Fallujah, Iraq U.S. paratroopers fired on anti-American protesters during a nighttime demonstration, and a hospital reported Tuesday that 13 Iraqis were killed and 75 wounded, including three young boys. Soldiers said armed men had mixed into the crowd and fired at them from nearby buildings.
The deaths outside a school in Fallujah, a conservative Sunni Muslim city and Baath Party stronghold 30 miles west of the capital, highlighted the tense and precarious balance as Americans try to keep the peace in Iraq.
Americans and Iraqis gave sharply differing accounts of Monday night's shooting. U.S. forces insisted they opened fire only upon armed men -- infiltrators among the protest crowd, according to Col. Arnold Bray, commanding officer of the 1st Battalion, 325 Regiment of the 82nd Airborne Division, whose troops were involved in the shooting.
"Which school kids carry AK-47s?" Bray asked. "I'm 100 percent certain the persons we shot at were armed."
Protesters insisted their demonstration was unarmed and peaceful.
Dr. Ahmed Ghandim al-Ali, director of Fallujah's general hospital, said the clash killed 13 Iraqis and injured about 75. The dead included three boys ages 8 to 10, he said.
Some residents put the death toll higher, at 15. Survivors said the dead were buried quickly Tuesday morning, in accord with Islamic custom.
No Americans were injured.

_Entries supplied_

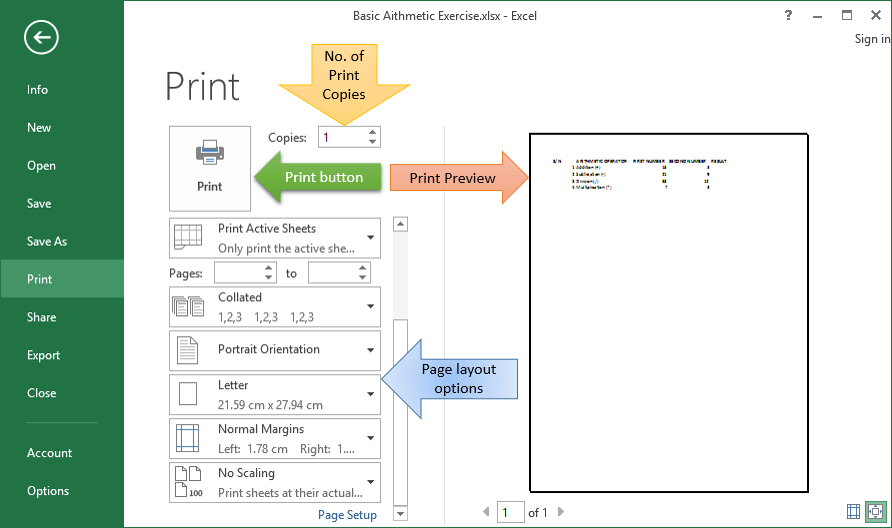
Task: Toggle Zoom to Page icon
Action: point(875,511)
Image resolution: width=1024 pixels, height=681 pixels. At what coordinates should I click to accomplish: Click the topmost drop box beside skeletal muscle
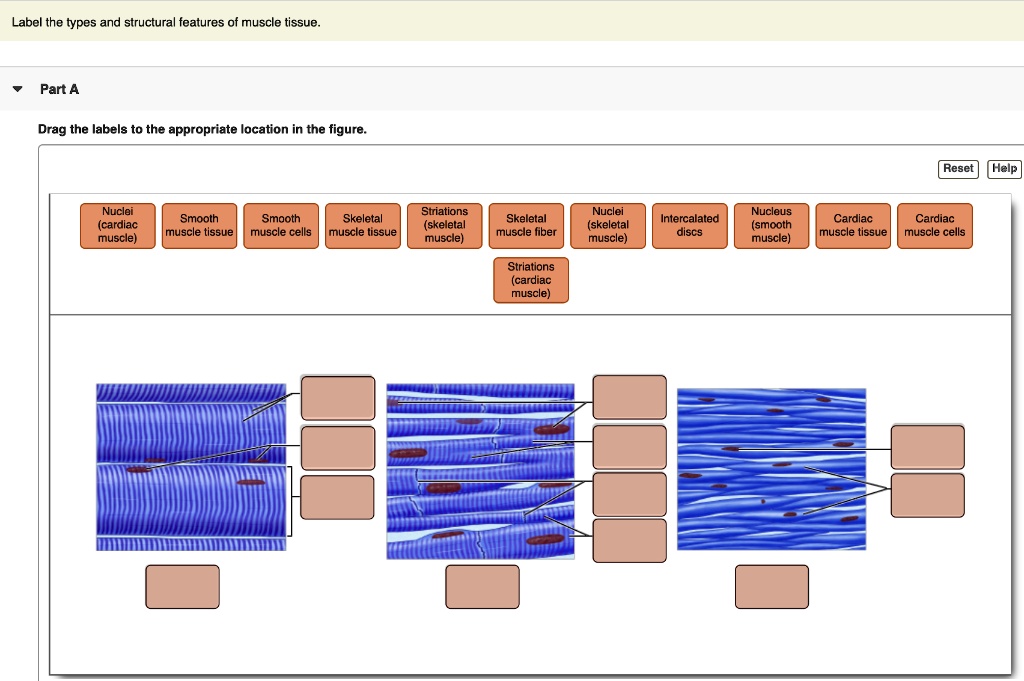[630, 397]
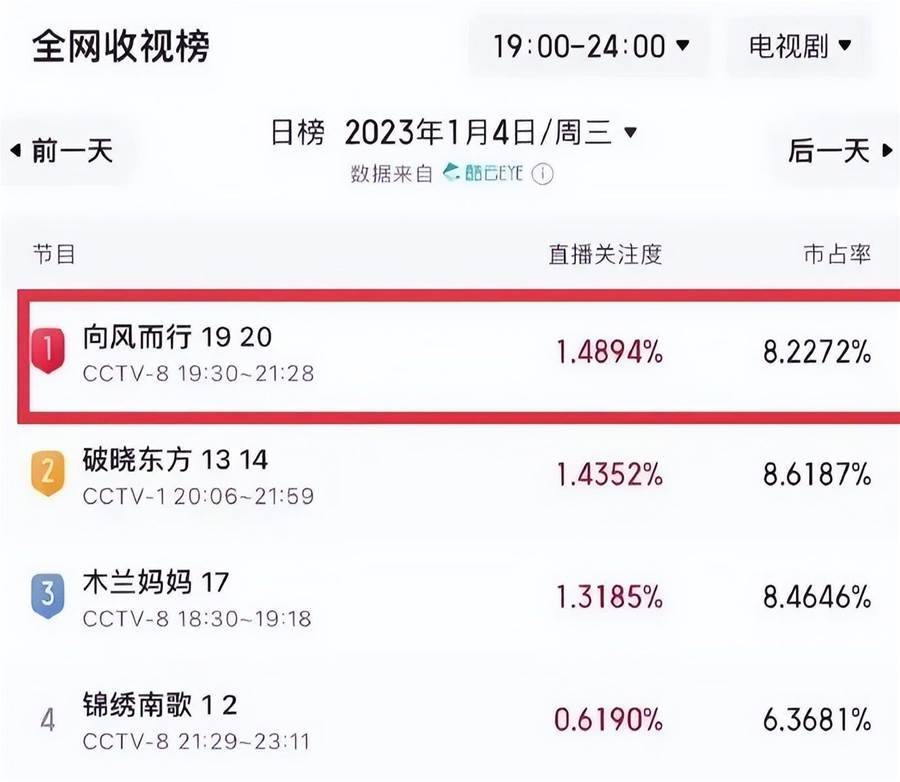Screen dimensions: 900x782
Task: Click the 酷云EYE data source logo
Action: [x=483, y=173]
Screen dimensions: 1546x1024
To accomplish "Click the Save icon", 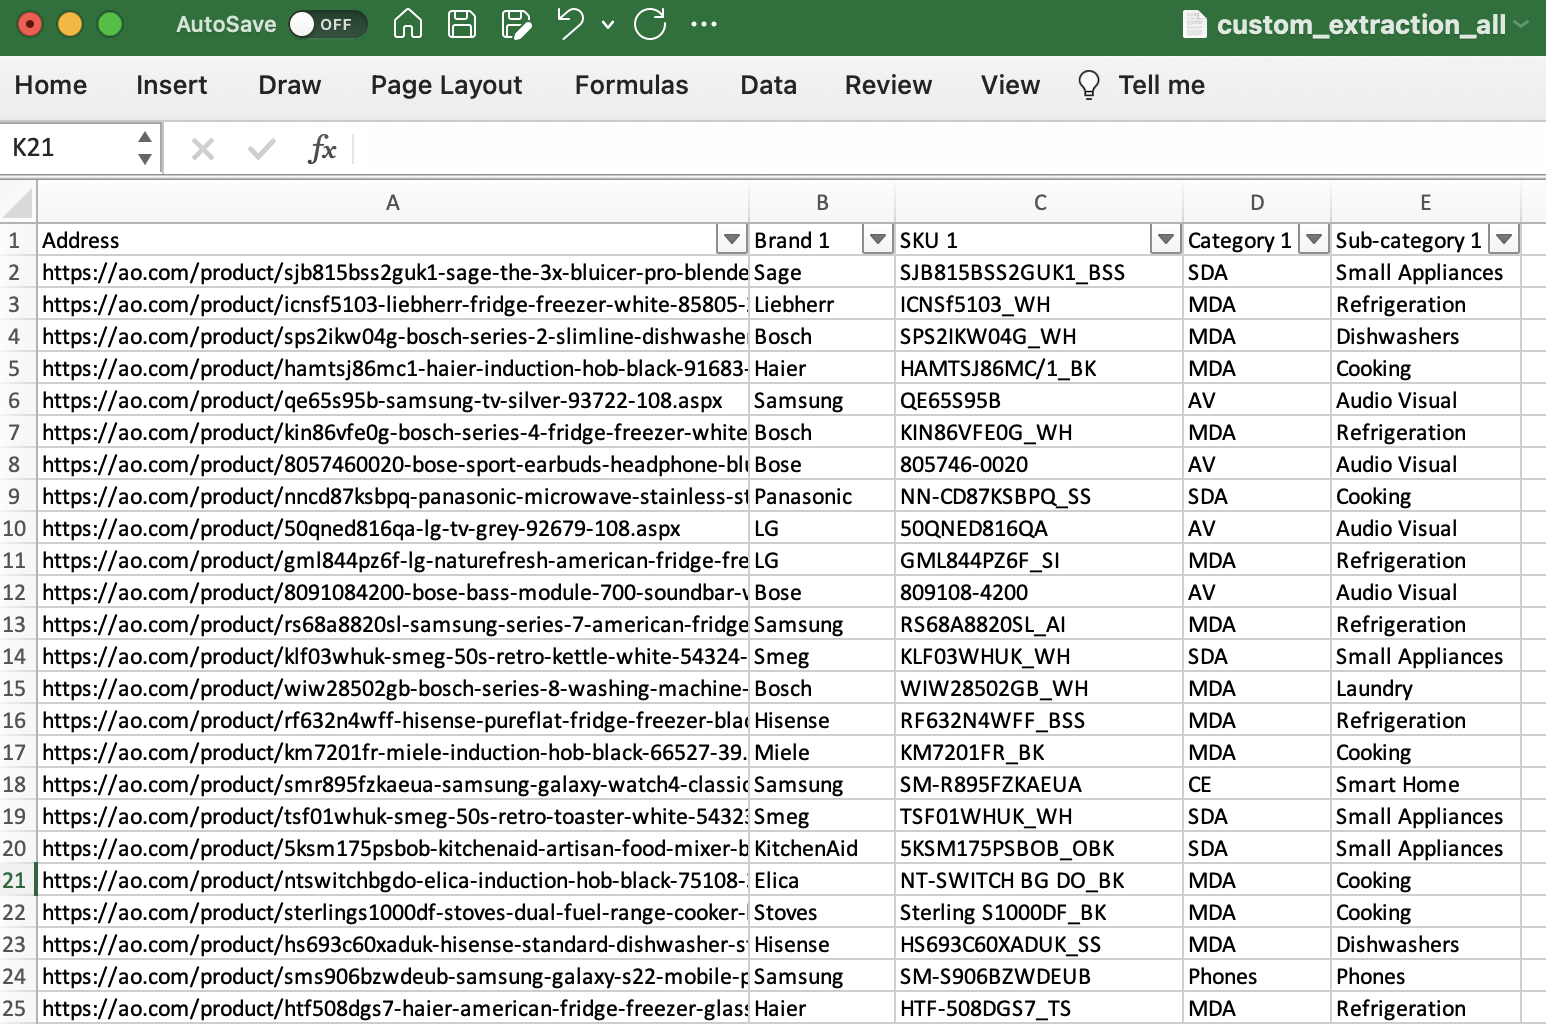I will (461, 24).
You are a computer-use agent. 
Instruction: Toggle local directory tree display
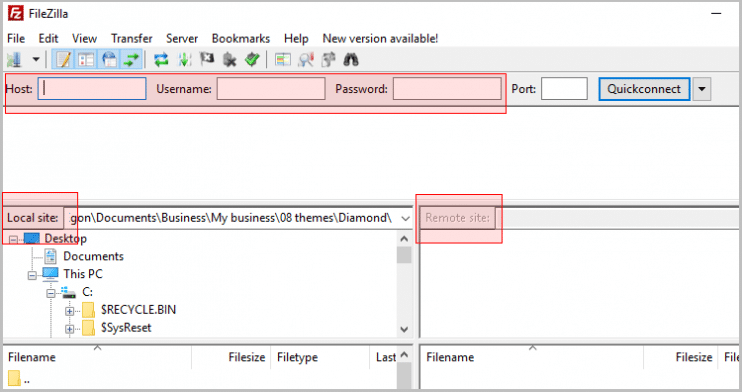86,60
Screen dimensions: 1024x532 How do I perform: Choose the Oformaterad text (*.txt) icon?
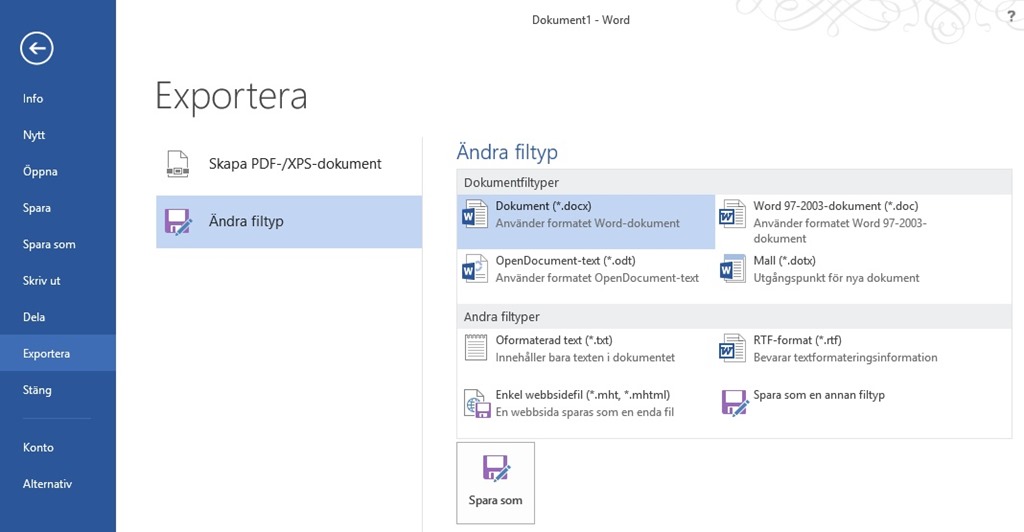474,348
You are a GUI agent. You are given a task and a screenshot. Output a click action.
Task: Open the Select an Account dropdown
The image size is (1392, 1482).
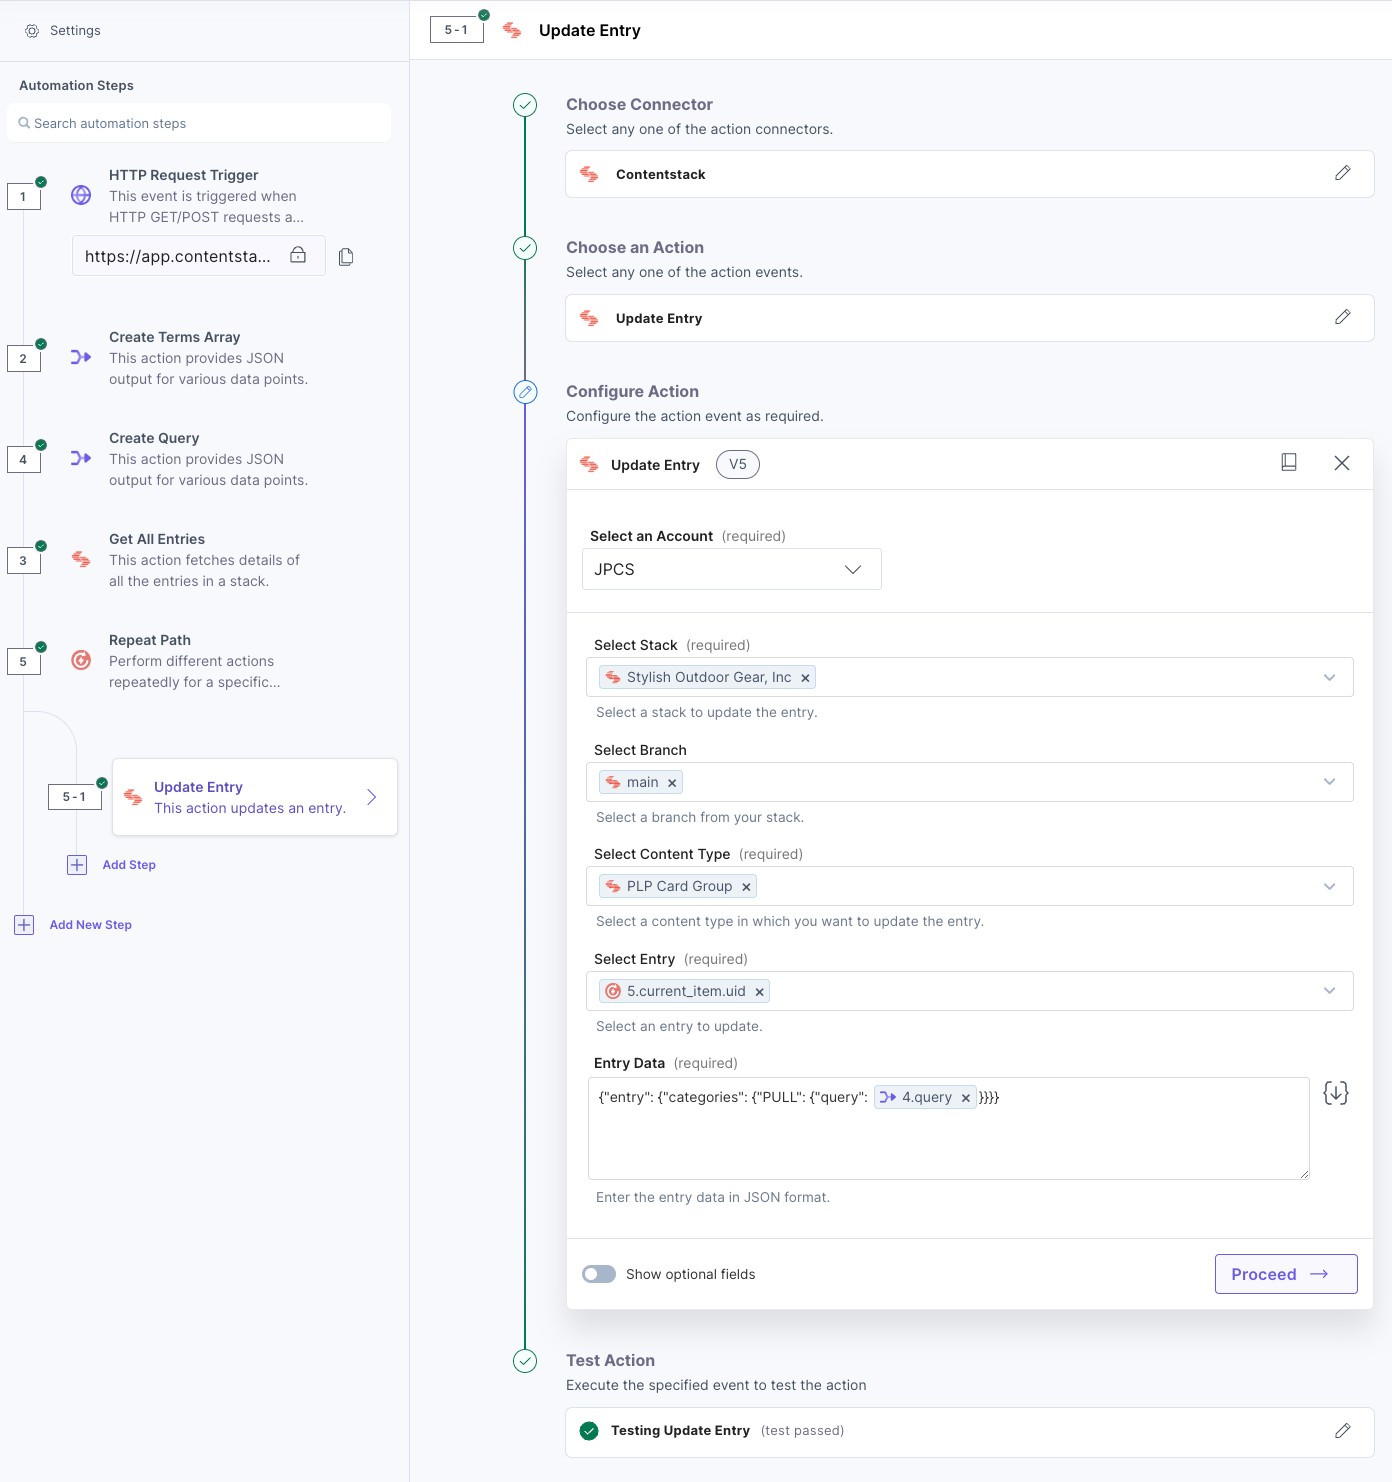click(731, 570)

_What is needed_
Output the portion of the Fallujah shooting report from "Americans and Iraqis" up to and including "unarmed and peaceful.", copied word for word. The records are taken from a separate source.

_Answer to this task_
Americans and Iraqis gave sharply differing accounts of Monday night's shooting. U.S. forces insisted they opened fire only upon armed men -- infiltrators among the protest crowd, according to Col. Arnold Bray, commanding officer of the 1st Battalion, 325 Regiment of the 82nd Airborne Division, whose troops were involved in the shooting.
"Which school kids carry AK-47s?" Bray asked. "I'm 100 percent certain the persons we shot at were armed."
Protesters insisted their demonstration was unarmed and peaceful.